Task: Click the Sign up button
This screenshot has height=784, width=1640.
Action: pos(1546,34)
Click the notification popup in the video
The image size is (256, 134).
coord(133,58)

- - -

Every line of the data above should be output exactly as written.

§ FINISHED EXERCISE
Task: Click the Sign up button
This screenshot has height=784, width=1640.
Action: pos(1546,34)
Click the notification popup in the video
The image size is (256, 134).
coord(133,58)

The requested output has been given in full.